··· 提示文 ···

和歌山県にあるみなべ川村には梅干し屋さんの老舗がたくさんあって、経営者の方に
最初いろいろご指導を仰ぎました。
その時点で、うす塩の梅干が誕生したのはここ10年の事とおっしゃっていましたので
今から40年余り前と言う事になります。それまで梅干しが苦手だった人たちもマイルドな味に会い梅干しのイメージが変わって、梅の商売はいっきに10倍くらい売り上げが上がったそうです。
梅干し嫌いの人々も召し上がっていただけるようになったことは、たいへんな功績だと思います。
うす塩梅の場合は、塩漬けして干し上げた梅干しを水洗いして塩抜きをした後その店の味のだしに再び漬けて仕上げるのが普通の作り方です。
現状では大方のお客様がうす塩梅干しを選ばれます。
昔風の塩だけで漬けたものを好まれるのは本当の梅干し好きの方です。
うす塩梅のちょっと残念なところは先程の製法の途中で、梅に含まれるクエン酸を代表とする有機酸が外へ流出して少なくなることです。
有機酸を留めたままお客様に満足頂ける味を実現する製造方法を研究していかなくてはならないと思っています。
うす塩梅の場合は時が経つとすっぱい元の味に戻って行きますので、賞味期限は6か月にしています。
塩だけで漬けた白干梅は塩が保存剤となってもっと長く持ちますが、漬ける時の塩の量が多すぎると2年目でも塩が結晶になって梅肉の中へ入り込みうまくいきません。
まさに「塩梅 (あんばい)」が良くないと駄目な例ですね。
上手く漬けられた梅干しでも3年物が最高の食べ時といわれています。3年以上経つと
からだに良い成分が自然と外へ出てしまうので、それ以上は放置しないでお召し上がりくださいませ。

··· 表示データ ···

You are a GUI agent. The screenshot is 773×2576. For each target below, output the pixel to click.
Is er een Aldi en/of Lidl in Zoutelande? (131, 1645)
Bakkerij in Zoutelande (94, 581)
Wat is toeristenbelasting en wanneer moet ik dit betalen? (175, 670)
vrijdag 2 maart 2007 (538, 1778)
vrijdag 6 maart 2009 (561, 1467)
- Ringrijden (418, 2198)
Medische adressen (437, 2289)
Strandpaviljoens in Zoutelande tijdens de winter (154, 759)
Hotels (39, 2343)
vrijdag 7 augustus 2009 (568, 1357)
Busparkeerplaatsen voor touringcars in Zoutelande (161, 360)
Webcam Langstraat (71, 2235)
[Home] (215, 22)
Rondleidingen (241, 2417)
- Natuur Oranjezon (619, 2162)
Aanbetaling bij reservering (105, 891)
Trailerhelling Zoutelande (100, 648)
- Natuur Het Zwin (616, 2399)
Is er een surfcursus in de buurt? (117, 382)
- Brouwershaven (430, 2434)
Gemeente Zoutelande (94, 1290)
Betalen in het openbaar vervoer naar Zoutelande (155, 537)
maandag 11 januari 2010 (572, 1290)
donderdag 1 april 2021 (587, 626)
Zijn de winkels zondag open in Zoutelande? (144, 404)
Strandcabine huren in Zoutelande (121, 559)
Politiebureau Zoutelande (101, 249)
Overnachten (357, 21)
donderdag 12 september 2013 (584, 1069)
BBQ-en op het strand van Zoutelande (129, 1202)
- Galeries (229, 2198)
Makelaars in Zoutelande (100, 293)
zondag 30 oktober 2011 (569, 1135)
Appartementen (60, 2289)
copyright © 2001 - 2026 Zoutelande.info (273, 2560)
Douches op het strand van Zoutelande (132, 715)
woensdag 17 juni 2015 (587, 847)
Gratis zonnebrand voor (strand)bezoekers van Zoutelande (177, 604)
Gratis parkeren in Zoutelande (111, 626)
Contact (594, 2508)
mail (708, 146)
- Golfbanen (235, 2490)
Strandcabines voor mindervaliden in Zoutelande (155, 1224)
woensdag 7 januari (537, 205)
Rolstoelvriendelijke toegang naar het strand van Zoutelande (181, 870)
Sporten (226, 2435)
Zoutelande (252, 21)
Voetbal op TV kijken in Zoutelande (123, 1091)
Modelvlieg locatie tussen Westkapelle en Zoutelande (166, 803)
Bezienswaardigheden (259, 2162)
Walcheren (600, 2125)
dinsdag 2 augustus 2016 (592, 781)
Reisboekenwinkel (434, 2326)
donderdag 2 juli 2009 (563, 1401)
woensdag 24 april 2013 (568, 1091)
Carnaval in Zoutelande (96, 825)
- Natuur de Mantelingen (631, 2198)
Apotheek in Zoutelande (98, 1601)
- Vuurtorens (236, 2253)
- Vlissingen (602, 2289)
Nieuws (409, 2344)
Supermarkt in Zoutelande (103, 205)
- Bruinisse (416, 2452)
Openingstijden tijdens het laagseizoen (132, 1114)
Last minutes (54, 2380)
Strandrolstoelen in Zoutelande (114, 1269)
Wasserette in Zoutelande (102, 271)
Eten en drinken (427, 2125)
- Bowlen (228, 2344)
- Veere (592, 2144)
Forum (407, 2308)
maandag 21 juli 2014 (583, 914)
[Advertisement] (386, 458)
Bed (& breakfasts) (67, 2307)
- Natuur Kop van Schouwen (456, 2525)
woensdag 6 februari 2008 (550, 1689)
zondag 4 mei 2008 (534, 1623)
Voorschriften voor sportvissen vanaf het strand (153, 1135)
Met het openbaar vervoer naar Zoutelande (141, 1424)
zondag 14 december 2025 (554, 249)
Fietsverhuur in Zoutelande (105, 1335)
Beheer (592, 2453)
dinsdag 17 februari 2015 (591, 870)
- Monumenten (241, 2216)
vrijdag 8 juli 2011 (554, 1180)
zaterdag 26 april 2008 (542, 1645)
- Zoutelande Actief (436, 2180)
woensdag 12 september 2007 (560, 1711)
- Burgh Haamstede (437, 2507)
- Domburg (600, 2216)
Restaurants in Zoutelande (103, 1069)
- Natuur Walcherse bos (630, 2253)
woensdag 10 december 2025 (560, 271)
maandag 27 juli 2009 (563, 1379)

···

→ 課題一覧:
- a) 梅干しについての提示文から、「その時点で、うす塩の梅干が誕生したのはここ10年の事とおっしゃっていましたので」で始まり「まさに「塩梅 (あんばい)」が良くないと駄目な例ですね。」で終わる部分を、そのまま抜き出しなさい。
- b) 梅干しについての提示文によると、うす塩梅の賞味期限は何か月にされているか。
- c) 梅干しについての提示文のうち、「塩だけで漬けた白干梅は」で始まる段落を、主な内容を残して箇条書きに書き直しなさい。

→ 各課題の解答:
- a)
その時点で、うす塩の梅干が誕生したのはここ10年の事とおっしゃっていましたので
今から40年余り前と言う事になります。それまで梅干しが苦手だった人たちもマイルドな味に会い梅干しのイメージが変わって、梅の商売はいっきに10倍くらい売り上げが上がったそうです。
梅干し嫌いの人々も召し上がっていただけるようになったことは、たいへんな功績だと思います。
うす塩梅の場合は、塩漬けして干し上げた梅干しを水洗いして塩抜きをした後その店の味のだしに再び漬けて仕上げるのが普通の作り方です。
現状では大方のお客様がうす塩梅干しを選ばれます。
昔風の塩だけで漬けたものを好まれるのは本当の梅干し好きの方です。
うす塩梅のちょっと残念なところは先程の製法の途中で、梅に含まれるクエン酸を代表とする有機酸が外へ流出して少なくなることです。
有機酸を留めたままお客様に満足頂ける味を実現する製造方法を研究していかなくてはならないと思っています。
うす塩梅の場合は時が経つとすっぱい元の味に戻って行きますので、賞味期限は6か月にしています。
塩だけで漬けた白干梅は塩が保存剤となってもっと長く持ちますが、漬ける時の塩の量が多すぎると2年目でも塩が結晶になって梅肉の中へ入り込みうまくいきません。
まさに「塩梅 (あんばい)」が良くないと駄目な例ですね。

- b) 6か月

- c)
・塩だけで漬けた白干梅は、塩が保存剤になるため長く持つ。
・漬けるときの塩の量が多すぎると、2年目でも塩が結晶になって梅肉の中へ入り込み、うまくいかない。